◆ **TASK ITEM**:
Write out the line with "This screenshot has" and every later line through the end of the data below, exactly as given, with no pictures in the copy.

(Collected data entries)
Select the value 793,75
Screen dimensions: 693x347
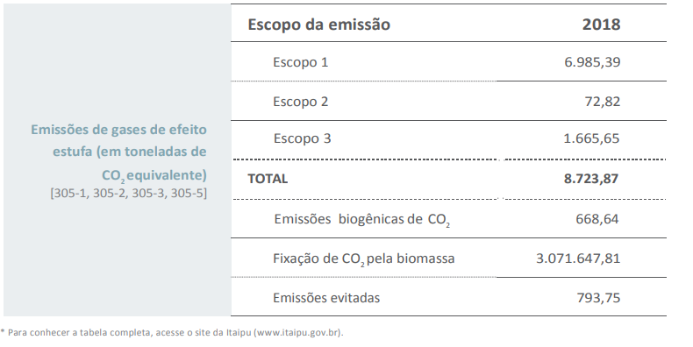[598, 298]
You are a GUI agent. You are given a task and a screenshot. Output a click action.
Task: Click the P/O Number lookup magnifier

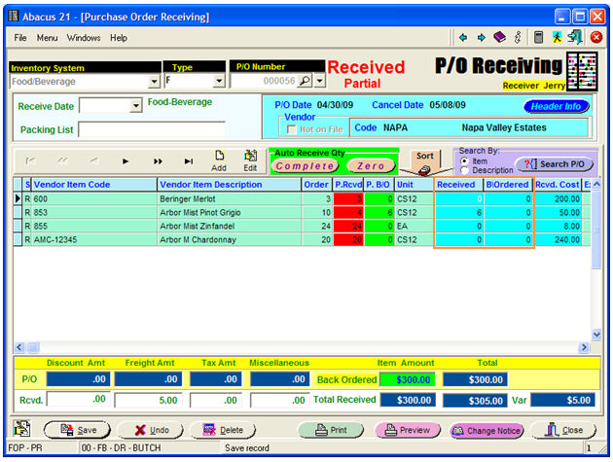306,82

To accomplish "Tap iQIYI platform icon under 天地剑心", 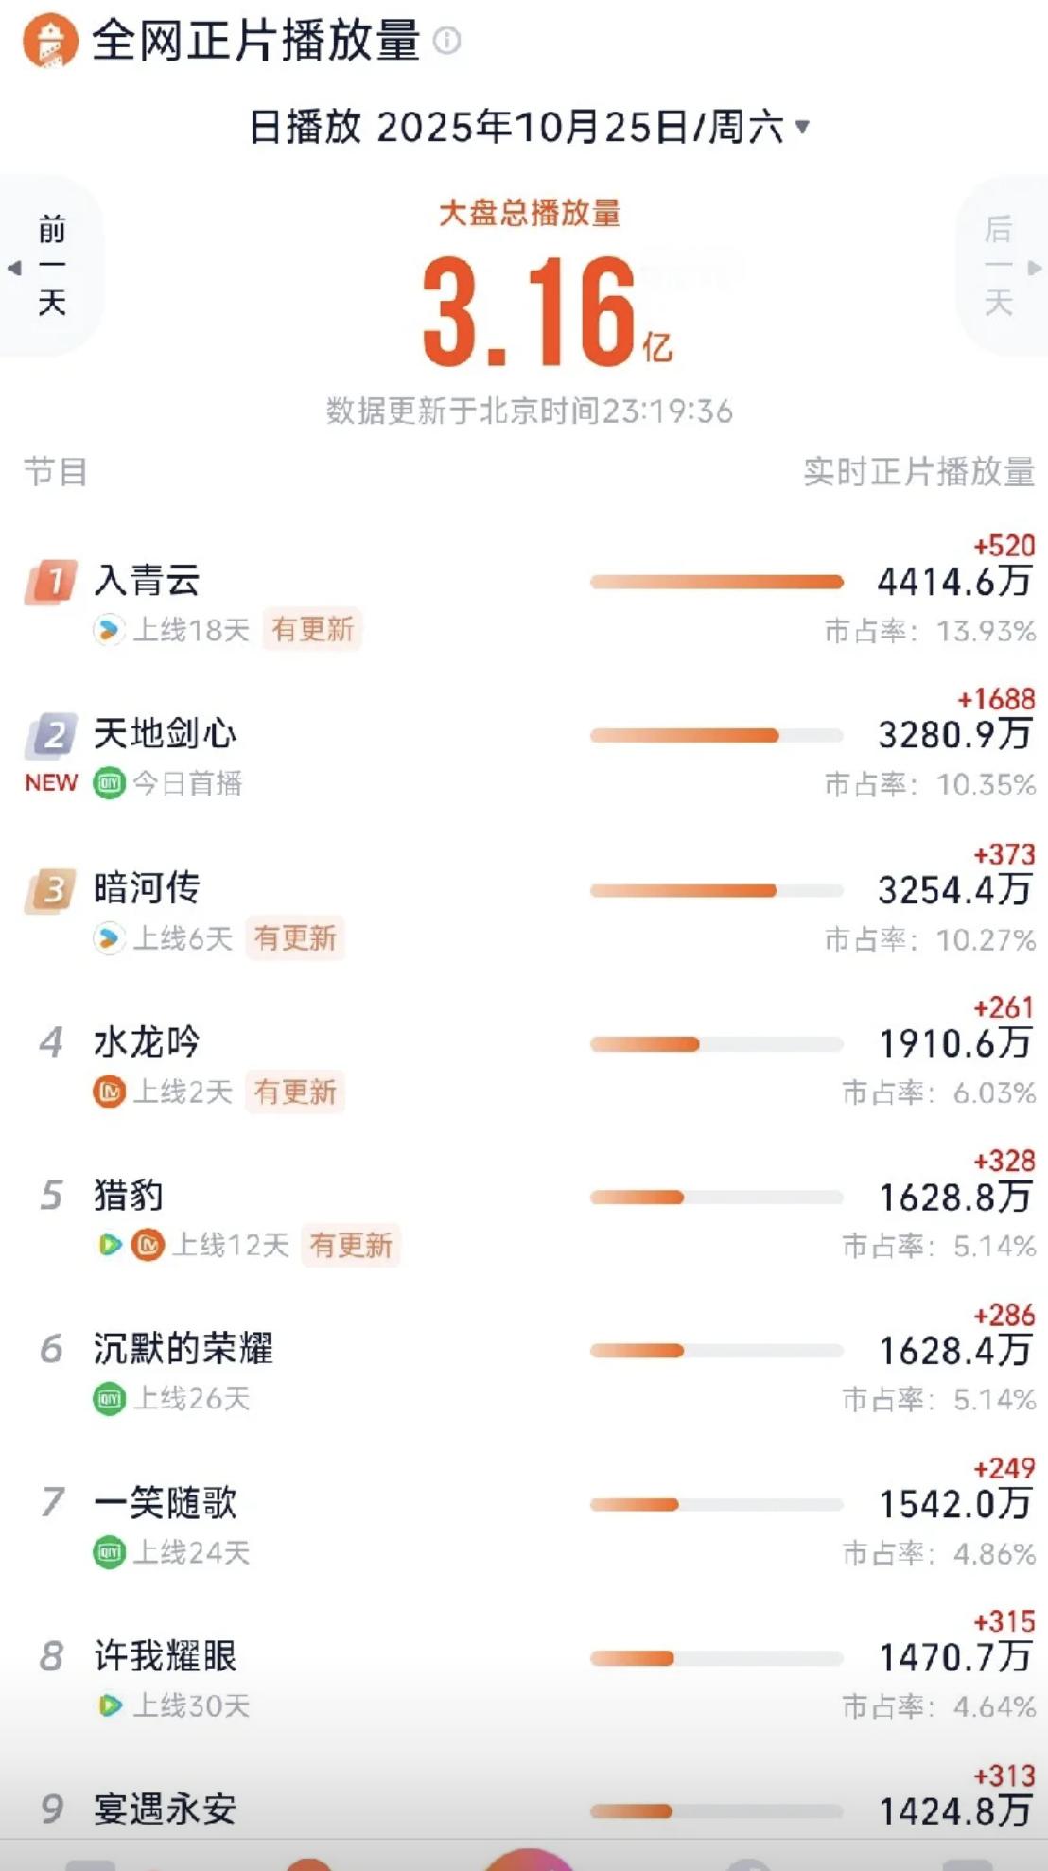I will [109, 783].
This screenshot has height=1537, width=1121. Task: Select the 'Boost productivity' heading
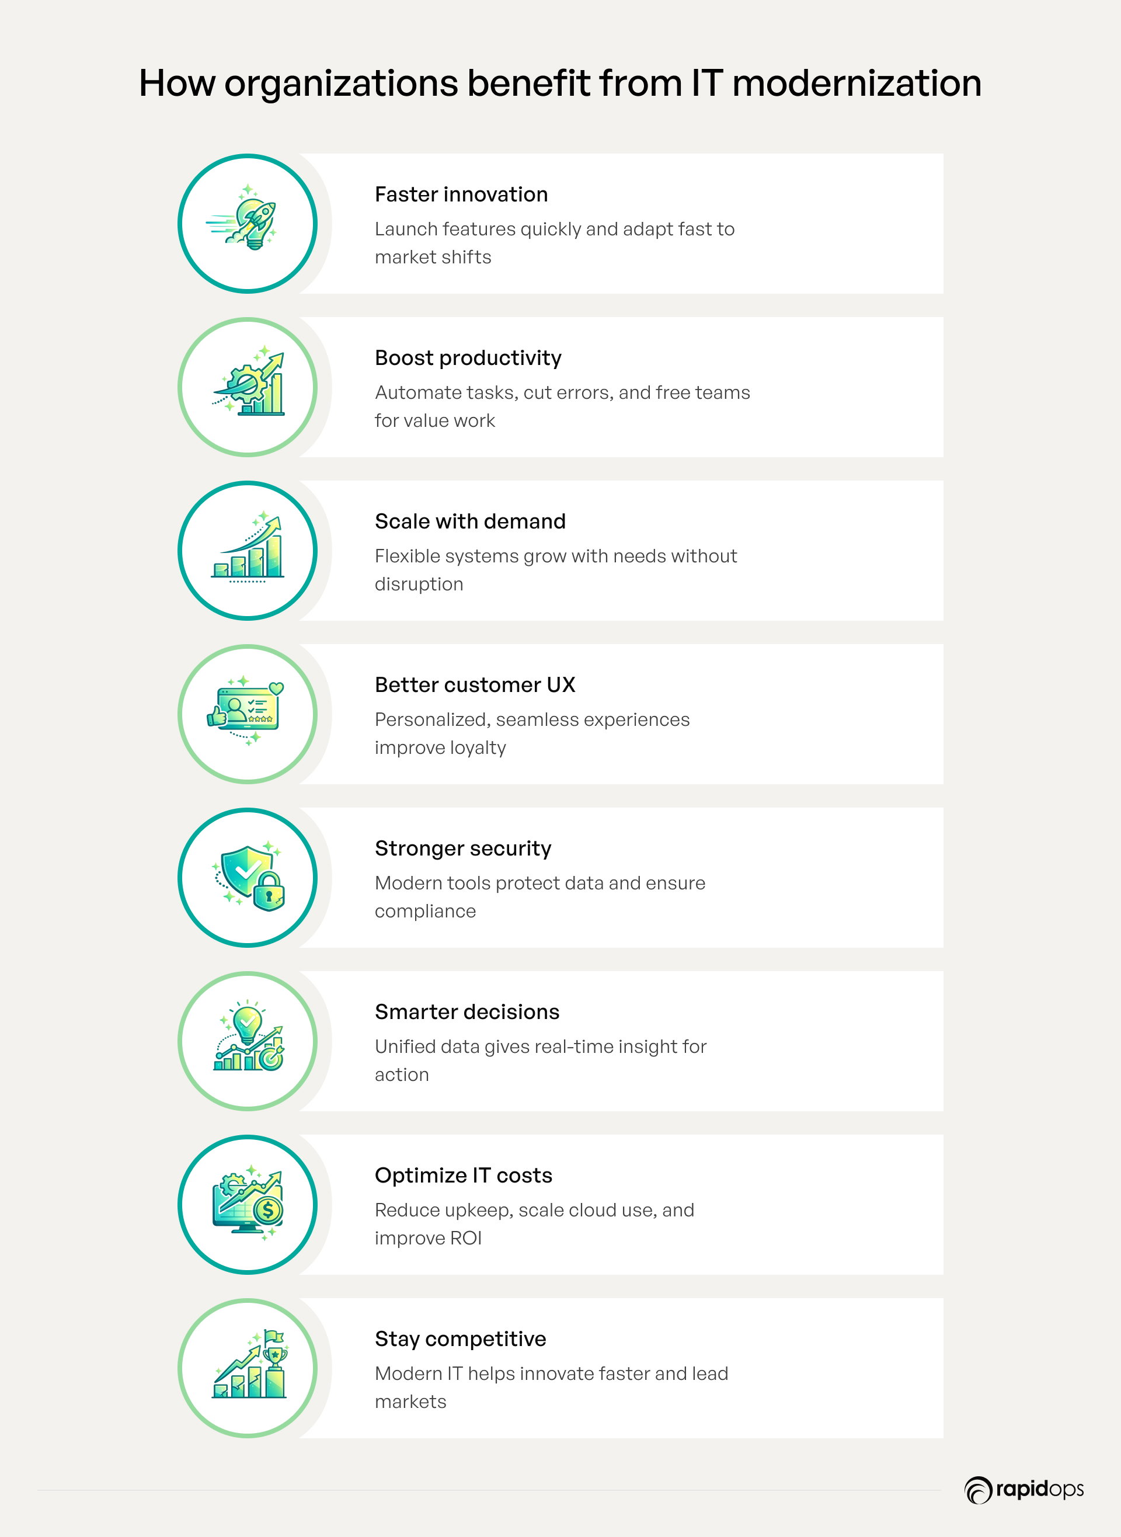[468, 358]
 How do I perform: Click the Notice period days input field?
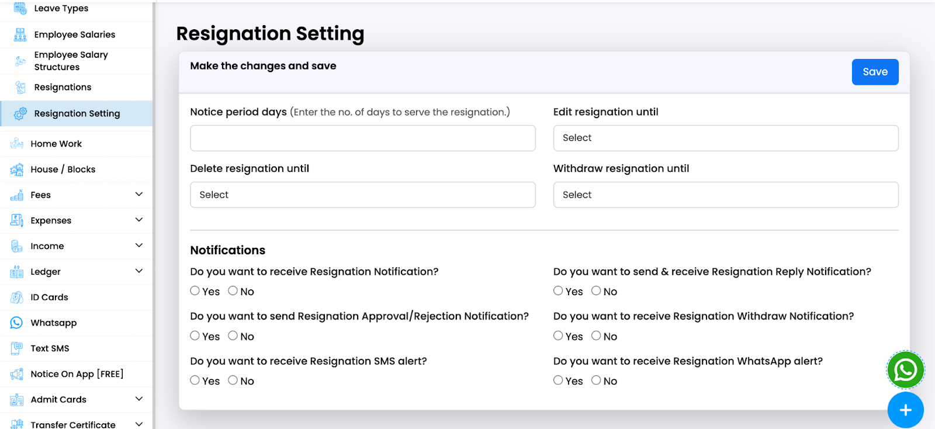[x=362, y=138]
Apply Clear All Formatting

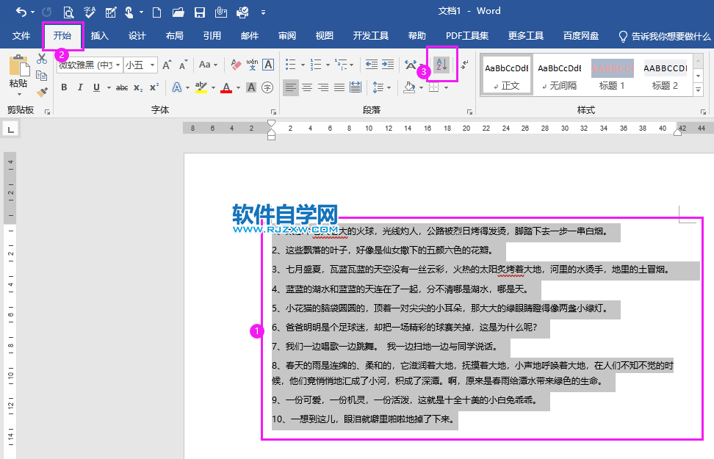(234, 65)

◆ **EXERCISE RESULT**:
This screenshot has height=1537, width=1121. Task: Select the 'Boost productivity' heading
[468, 358]
 How do I perform: Click the Notice period days input field?
[x=362, y=138]
Apply Clear All Formatting

(234, 65)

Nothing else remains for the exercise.